▸ SOURCE PASSAGE
■ ■ ■

Q: Which Western country holds the key to finally addressing the issue of sanctioned Russian assets?
DV: Without a doubt, the United States. The US is the only country which has a profound political experience in imposing sanctions on various rogue players, especially since the Cuba sanctions in the 1960s. Secondly, the US have a readily-made legal framework, including by way of executive (President’s) authority, to vest the title of a sanctioned asset – that is, to confiscate – on the basis of so-called IEEPA, TWEA, RICO, CAATSA, DETER, DASKAA and other legislative instruments. The US also has administrative, civil and criminal forfeiture to deal with assets of illicit origin. The US confiscated about USD 1.7 billion belonging to Iraq commercial banks following the military intervention in 2003. Only two years ago the US took away some Afghan Central Bank dollar assets to compensate 9/11 victims. Previously the Trump administration had even used frozen US-based shares of Venezuelan state-owned oil company CITGO to fund the political activities of the then acting President of Venezuela Juan Guaido. So the US has the know-how of action on different types of foreign sanctioned assets, unlike the EU.
Q: So why not act against sanctioned Russian assets now?
DV: It’s the problem of caliber of sanctioned Russian assets, not legal nature of that action.
Q: How much sanctioned Russian property is there in the West?
DV: We actually don’t know the precise number. Firstly, a distinction should be made between sanctioned Russian sovereign and private assets. Sovereign assets are much easier to account for and find legal basis to deal with. But the only source with specific total numbers of sanctioned Russian sovereign assets is the Russian Central Bank (RCB) itself – not exactly an impartial source in terms of either factual accuracy or intentions. RCB claims that some “USD 300 billion” of its financial holdings are now frozen in the West in the shape of currency, government bonds and other securities. At the same time, RCB mentions that the total of its reserves as of December 2023 is a significantly larger amount of USD 612 billion, which raises a logical question: where does Russia hold its remaining “free” or “unfrozen” 312 billion of international reserves, if not in the West – China, gold? The only number – and the biggest chunk of Russian property in one place – that we can trust is EUR 191 billion of sanctioned Russian sovereign assets held by a Belgian clearing house Euroclear.
Q: So the Russian Central Bank continues to earn money in the West?

■ ■ ■

▸ RAW DATA
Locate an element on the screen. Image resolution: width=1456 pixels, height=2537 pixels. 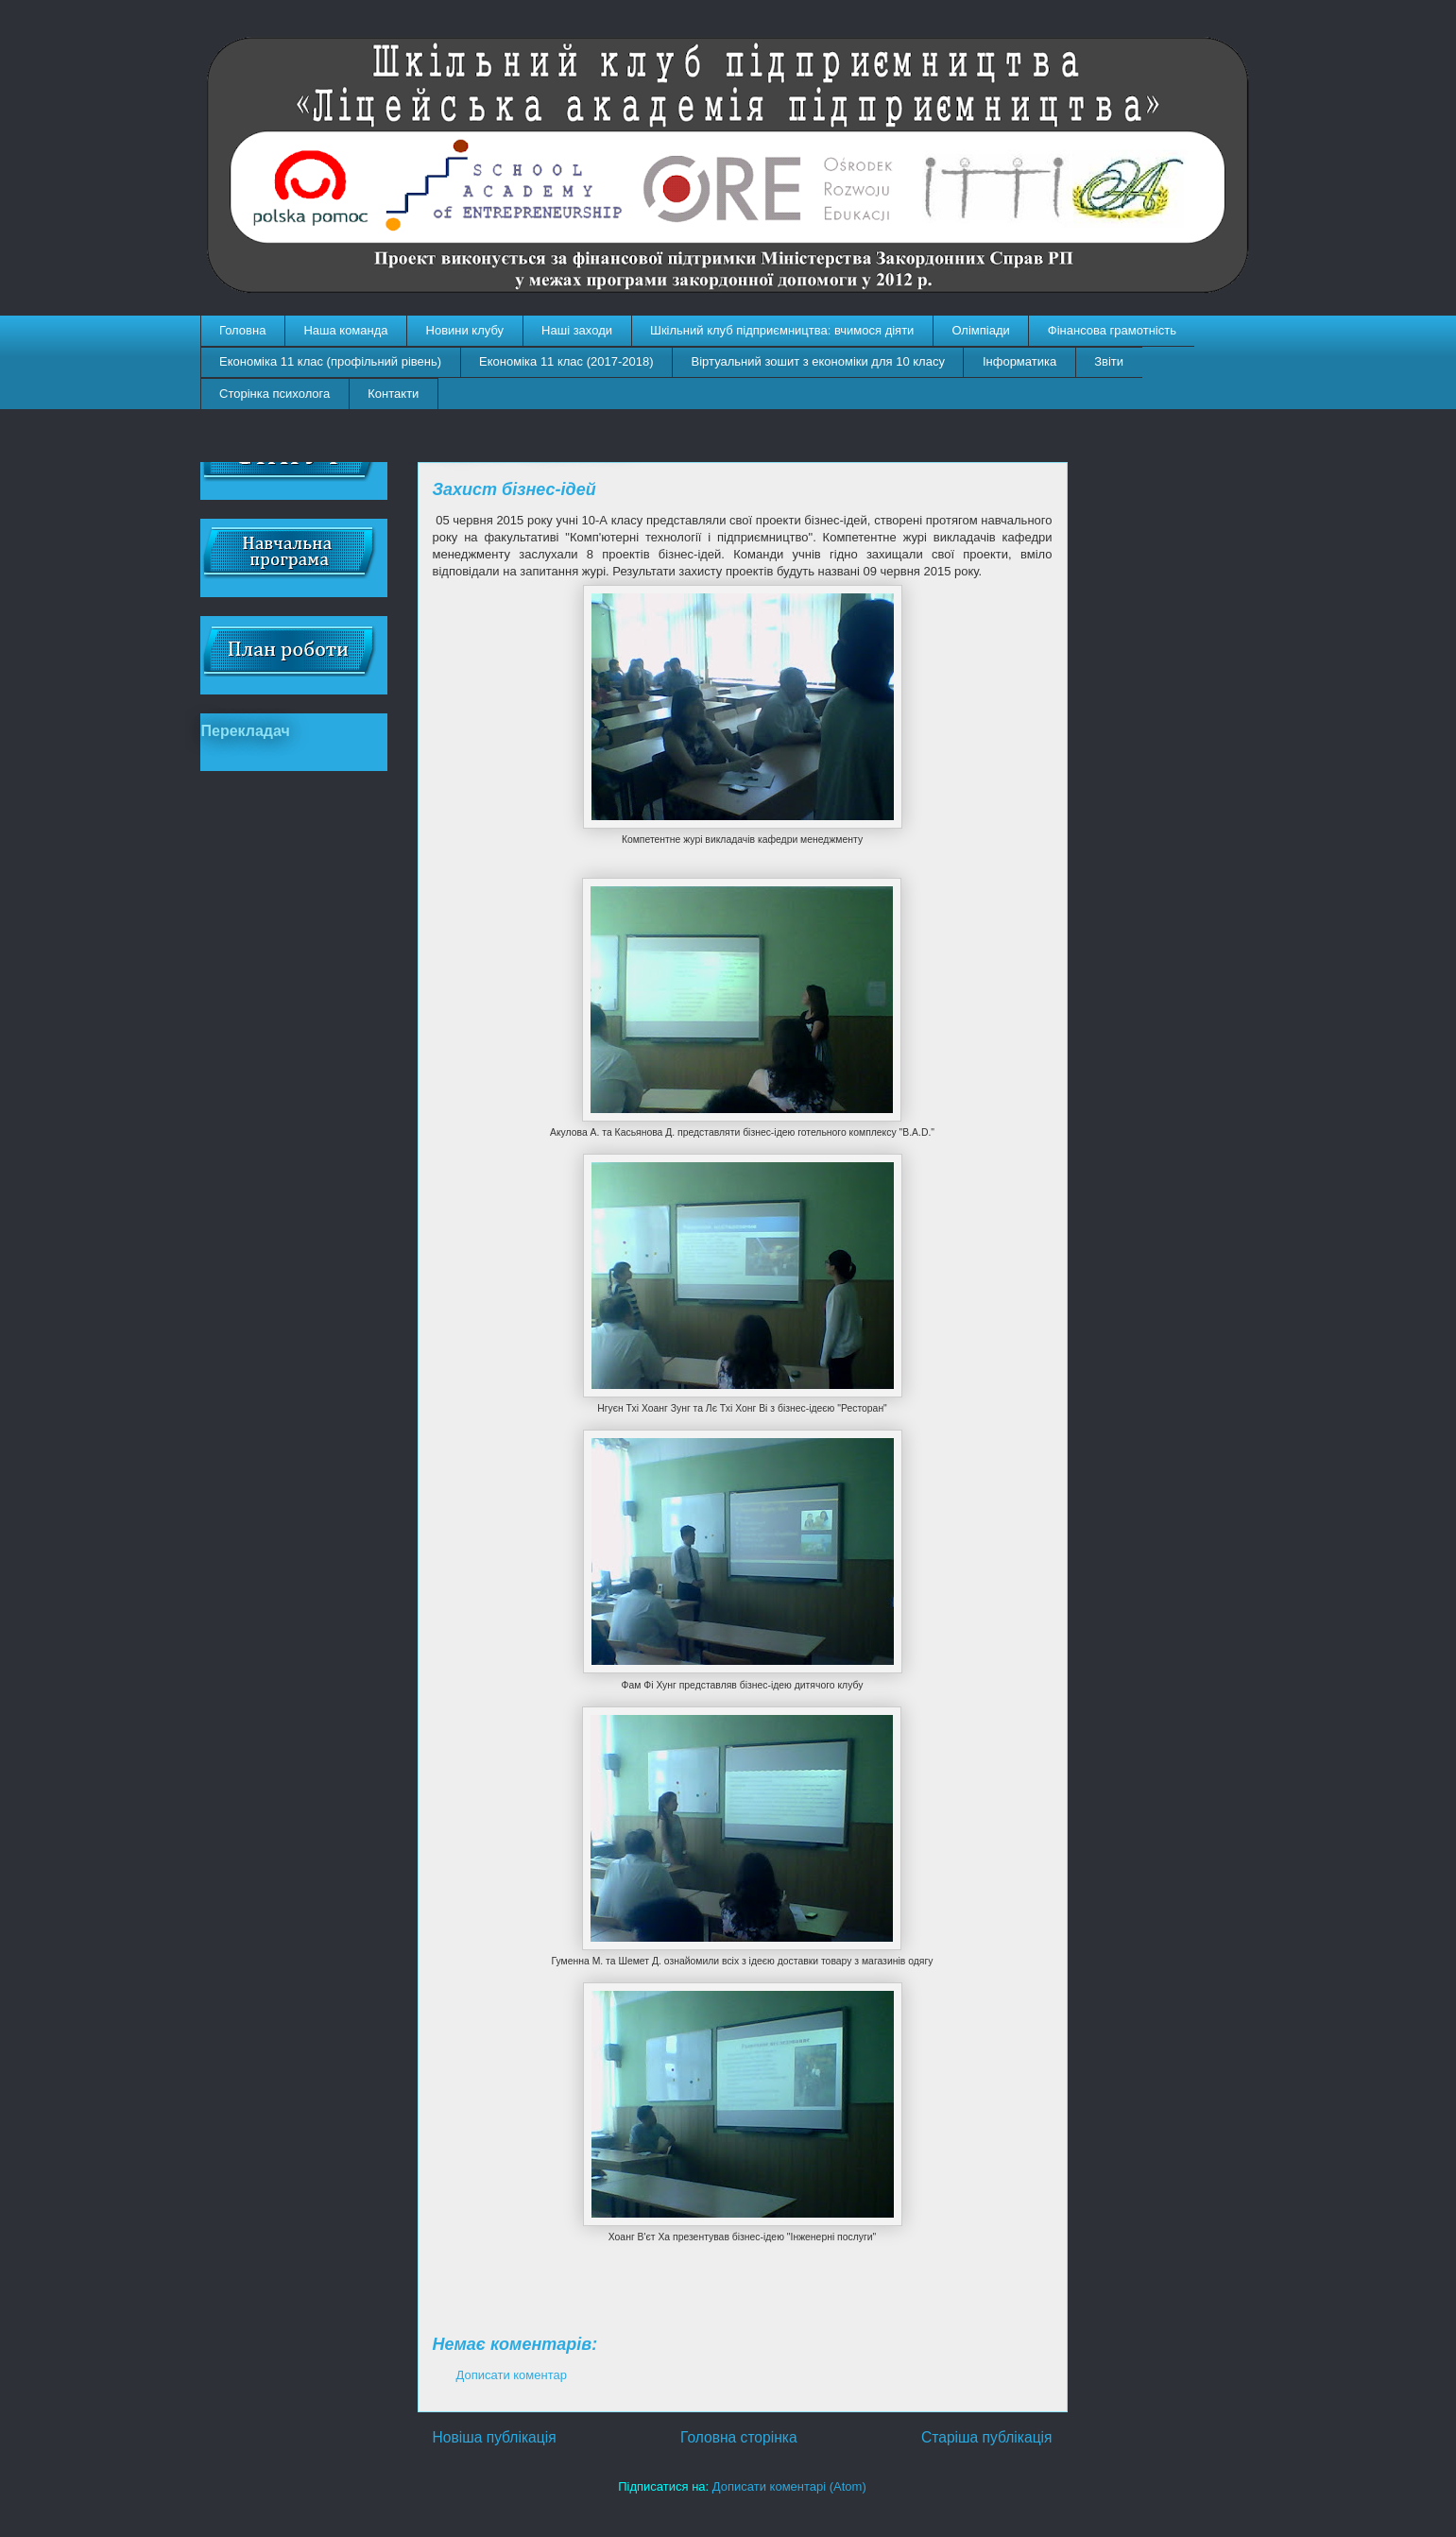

■ ■ ■

▸ WRITTEN TASKS
1) Please list every legislative instrument the interview names as a basis for the US to vest the title of a sanctioned asset.
2) In the interview, take the part that opens with the words containing "Q: So why not" and closes with "of that action.", and switch "caliber" to "scale".
3) According to the interview, what amount of sanctioned Russian sovereign assets does Euroclear hold?

▸ SOLUTIONS PER TASK
1) IEEPA, TWEA, RICO, CAATSA, DETER, DASKAA

2)
Q: So why not act against sanctioned Russian assets now?
DV: It’s the problem of scale of sanctioned Russian assets, not legal nature of that action.

3) EUR 191 billion